Mattis has commanded at every level. In Desert Storm, he led a battalion. In Afghanistan and then in Iraq, he led with inspiration and courage. Everyone on our panel had opinions about war, but that no-nonsense Marine knew more about it than the rest of us combined. 

In the course of a blunt discussion of how our military has to prepare for future fights, the general spoke with a frankness that won the hearts of the uniformed members of the audience. Instead of trotting out politically correct clichés, Mattis told the truth: 

"You go into Afghanistan, you got guys who slap women around for five years because they didn't wear a veil . . . it's a hell of a lot of fun to shoot them." 

The language wasn't elegant. But we don't need prissy military leaders. We need generals who talk straight and shoot straight, men who inspire. And I guarantee you that any real Marine or soldier would follow Gen. Mattis. 

What was the media's reaction? A B-team news crew saw a chance to grab a headline at the military's expense (surprise, surprise). Lifting the general's remarks out of context, the media hyenas played it as if they were shocked to learn that people die in war. 

Combat veterans are supposed to be tormented souls, you understand. Those who fight our wars are supposed to return home irreparably damaged. 

HOLLYWOOD'S ideal of a Marine is the retired co lonel in the film "American Beauty," who turns out to be a repressed homosexual and a murderer. Veterans are sup- posed to writhe on their beds all night, covered in sweat, unable to escape their nightmares. 

War does scar some men. Most vets, though, just get on with their lives — scratch a veteran looking for pity and more often than not you'll find a supply clerk who never got near a battlefield. And some who serve — the soldiers and Marines who win our wars — run to the sound of the guns, anxious to close with the enemy and kill him. They may not love war itself, but they find combat magnetic and exhilarating. They like to fight. 

That's fine in movies featuring Brad Pitt as a mythical Greek hero. But God forbid that a modern-day Marine should admit that he loves his work. 

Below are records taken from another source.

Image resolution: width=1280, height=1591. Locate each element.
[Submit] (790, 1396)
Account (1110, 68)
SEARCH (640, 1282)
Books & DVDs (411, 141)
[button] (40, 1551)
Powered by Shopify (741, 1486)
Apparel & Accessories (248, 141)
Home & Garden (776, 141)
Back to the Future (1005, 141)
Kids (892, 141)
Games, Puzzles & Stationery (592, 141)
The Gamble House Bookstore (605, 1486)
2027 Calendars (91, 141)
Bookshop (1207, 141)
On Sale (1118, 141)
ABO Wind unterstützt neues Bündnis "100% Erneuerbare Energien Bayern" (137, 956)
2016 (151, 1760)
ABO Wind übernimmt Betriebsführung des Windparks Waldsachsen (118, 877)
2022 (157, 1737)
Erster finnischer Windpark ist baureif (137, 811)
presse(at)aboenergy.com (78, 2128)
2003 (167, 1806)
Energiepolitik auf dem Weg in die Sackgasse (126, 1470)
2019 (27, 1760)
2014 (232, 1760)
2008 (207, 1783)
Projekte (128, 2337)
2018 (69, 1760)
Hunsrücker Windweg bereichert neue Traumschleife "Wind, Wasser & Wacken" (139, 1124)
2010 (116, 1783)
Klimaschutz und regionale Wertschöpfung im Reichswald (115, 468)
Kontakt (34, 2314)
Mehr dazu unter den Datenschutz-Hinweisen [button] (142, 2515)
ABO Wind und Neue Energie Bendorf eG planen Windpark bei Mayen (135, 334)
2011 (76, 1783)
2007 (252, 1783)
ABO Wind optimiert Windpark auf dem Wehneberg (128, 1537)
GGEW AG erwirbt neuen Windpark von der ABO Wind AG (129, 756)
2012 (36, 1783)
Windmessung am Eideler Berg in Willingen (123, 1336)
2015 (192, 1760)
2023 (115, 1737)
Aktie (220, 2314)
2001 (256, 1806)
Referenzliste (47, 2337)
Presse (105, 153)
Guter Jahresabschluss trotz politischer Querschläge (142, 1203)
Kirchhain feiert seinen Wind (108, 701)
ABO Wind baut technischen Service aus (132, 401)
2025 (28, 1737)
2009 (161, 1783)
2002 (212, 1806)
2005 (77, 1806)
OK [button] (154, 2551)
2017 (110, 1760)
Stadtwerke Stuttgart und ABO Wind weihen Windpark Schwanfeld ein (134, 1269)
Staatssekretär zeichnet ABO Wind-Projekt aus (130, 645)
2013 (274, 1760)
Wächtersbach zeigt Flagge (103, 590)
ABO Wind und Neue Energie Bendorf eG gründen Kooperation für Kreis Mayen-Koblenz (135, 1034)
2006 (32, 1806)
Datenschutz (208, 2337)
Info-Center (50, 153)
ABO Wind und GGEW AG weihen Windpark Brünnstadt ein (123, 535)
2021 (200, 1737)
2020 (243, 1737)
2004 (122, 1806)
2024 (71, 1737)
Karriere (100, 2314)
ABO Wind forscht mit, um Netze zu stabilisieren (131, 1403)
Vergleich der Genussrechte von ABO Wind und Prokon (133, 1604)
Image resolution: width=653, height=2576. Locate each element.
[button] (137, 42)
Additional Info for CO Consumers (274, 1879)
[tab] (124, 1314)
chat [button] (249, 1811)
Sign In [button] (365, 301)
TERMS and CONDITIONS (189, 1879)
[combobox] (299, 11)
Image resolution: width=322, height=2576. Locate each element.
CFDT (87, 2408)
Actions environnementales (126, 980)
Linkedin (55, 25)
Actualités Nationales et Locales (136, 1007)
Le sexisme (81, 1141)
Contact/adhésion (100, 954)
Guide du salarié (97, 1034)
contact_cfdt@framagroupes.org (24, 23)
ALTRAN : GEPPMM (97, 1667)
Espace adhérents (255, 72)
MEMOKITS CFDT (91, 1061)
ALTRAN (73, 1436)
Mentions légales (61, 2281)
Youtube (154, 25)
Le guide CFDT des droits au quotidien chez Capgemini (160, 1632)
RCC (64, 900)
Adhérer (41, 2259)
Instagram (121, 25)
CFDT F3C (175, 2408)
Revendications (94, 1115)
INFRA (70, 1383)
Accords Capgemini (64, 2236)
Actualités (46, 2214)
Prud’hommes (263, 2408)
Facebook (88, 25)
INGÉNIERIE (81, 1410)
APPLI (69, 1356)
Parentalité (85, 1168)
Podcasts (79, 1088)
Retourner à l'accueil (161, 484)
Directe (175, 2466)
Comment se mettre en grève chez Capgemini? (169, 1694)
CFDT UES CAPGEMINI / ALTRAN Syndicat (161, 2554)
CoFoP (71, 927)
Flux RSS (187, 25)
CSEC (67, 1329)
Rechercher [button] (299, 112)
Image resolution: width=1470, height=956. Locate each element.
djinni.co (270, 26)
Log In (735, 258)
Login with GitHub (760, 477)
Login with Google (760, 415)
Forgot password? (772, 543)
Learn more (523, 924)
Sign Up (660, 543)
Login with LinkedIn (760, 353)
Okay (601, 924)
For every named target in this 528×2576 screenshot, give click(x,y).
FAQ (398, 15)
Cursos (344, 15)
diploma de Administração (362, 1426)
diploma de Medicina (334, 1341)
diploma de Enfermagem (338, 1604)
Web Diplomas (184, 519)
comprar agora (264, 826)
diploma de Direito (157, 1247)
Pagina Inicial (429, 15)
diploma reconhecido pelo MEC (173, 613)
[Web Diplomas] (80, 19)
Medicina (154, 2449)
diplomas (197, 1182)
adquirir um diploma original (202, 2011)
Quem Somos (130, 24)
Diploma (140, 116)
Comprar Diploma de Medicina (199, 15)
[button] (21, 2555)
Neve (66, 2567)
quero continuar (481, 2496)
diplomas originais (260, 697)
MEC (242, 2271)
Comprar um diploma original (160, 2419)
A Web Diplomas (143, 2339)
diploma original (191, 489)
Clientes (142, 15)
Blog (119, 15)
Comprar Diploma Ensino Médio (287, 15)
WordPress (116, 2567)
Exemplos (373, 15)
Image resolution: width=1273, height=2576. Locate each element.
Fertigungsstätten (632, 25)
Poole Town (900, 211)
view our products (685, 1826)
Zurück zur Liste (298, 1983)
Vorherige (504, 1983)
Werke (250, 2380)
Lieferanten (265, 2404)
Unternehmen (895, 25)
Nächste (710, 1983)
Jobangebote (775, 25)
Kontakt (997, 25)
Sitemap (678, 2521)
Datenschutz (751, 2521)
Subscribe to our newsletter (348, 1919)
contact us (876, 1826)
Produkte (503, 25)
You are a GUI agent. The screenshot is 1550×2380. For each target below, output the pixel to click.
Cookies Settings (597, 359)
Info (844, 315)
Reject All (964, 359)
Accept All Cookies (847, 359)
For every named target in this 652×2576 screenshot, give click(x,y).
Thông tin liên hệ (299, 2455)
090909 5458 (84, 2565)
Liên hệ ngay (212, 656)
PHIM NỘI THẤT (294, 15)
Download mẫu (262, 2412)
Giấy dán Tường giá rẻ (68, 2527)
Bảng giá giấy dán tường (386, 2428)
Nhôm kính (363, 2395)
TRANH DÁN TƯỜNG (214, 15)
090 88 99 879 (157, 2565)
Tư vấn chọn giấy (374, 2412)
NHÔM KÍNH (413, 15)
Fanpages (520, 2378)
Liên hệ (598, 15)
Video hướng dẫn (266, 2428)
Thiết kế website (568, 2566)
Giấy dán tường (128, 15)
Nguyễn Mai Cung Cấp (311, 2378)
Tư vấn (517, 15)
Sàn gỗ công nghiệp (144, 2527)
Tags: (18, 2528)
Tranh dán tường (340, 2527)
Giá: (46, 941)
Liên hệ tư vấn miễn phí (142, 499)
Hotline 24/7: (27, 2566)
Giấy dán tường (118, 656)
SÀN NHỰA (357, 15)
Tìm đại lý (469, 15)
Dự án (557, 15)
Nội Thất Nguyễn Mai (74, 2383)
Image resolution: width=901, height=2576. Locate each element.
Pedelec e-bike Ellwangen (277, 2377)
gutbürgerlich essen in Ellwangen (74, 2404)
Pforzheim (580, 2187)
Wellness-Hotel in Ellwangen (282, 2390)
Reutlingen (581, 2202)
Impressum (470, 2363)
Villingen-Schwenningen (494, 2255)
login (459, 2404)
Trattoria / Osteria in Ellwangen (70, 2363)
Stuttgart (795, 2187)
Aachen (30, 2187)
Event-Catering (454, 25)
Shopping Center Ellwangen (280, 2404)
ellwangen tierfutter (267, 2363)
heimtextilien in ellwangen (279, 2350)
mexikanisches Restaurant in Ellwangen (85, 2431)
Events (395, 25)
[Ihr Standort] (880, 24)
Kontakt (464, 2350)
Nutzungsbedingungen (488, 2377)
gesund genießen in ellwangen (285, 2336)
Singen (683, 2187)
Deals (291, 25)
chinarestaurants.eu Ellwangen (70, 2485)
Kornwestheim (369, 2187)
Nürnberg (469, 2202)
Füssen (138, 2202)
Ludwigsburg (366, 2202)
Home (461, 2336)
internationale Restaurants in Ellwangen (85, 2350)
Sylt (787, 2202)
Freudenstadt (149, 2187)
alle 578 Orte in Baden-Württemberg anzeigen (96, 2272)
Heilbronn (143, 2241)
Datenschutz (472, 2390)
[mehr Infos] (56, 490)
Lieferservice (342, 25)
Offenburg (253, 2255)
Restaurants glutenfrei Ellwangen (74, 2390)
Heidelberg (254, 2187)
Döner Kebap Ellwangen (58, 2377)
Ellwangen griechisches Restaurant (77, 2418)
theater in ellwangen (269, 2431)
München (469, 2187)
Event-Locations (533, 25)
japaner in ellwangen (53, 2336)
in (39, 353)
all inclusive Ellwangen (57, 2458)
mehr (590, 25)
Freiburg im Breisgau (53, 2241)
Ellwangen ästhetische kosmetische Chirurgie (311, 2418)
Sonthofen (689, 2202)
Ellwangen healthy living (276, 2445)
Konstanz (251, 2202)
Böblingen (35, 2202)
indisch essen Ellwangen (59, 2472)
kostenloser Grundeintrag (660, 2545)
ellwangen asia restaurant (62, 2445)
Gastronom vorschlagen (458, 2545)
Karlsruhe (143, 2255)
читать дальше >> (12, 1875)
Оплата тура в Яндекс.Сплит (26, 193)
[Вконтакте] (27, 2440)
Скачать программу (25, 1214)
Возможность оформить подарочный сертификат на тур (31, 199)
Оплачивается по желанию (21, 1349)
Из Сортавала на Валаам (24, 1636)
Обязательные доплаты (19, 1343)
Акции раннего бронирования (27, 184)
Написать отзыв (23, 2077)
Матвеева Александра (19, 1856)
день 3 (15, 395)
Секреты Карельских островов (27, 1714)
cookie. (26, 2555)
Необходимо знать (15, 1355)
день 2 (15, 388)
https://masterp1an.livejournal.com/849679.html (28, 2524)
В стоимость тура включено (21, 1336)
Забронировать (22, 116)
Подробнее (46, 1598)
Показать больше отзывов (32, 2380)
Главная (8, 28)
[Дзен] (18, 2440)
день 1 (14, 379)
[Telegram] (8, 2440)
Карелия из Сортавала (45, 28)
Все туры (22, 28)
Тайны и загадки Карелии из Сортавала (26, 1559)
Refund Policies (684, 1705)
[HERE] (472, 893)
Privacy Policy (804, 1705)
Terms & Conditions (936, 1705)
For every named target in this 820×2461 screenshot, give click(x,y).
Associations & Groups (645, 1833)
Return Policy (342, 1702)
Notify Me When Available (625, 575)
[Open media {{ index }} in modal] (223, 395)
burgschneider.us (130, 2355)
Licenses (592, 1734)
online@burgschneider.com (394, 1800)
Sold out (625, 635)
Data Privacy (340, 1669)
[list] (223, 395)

Well, Marines and soldiers don't serve full careers because they hate their jobs. In peace or war, the military experience is incredibly rich and rewarding. And sometimes dangerous. Goes with the territory. But for most of the young infantrymen in Iraq, their combat experience will remain the highpoint of their lives. Nothing afterward will be as intense or exciting. And they will never make closer friends than they did in their rifle squad. 

Gen. Mattis may have been unusual in his honesty, but he certainly isn't unusual in our history. We picture Robert E. Lee as a saintly father figure, but Lee remarked that it's good that war is so terrible, since otherwise men would grow to love it too much. He was speaking of himself. Andy Jackson certainly loved a fight, and Stonewall Jackson never shied from one. Sherman and Grant only found themselves in war. 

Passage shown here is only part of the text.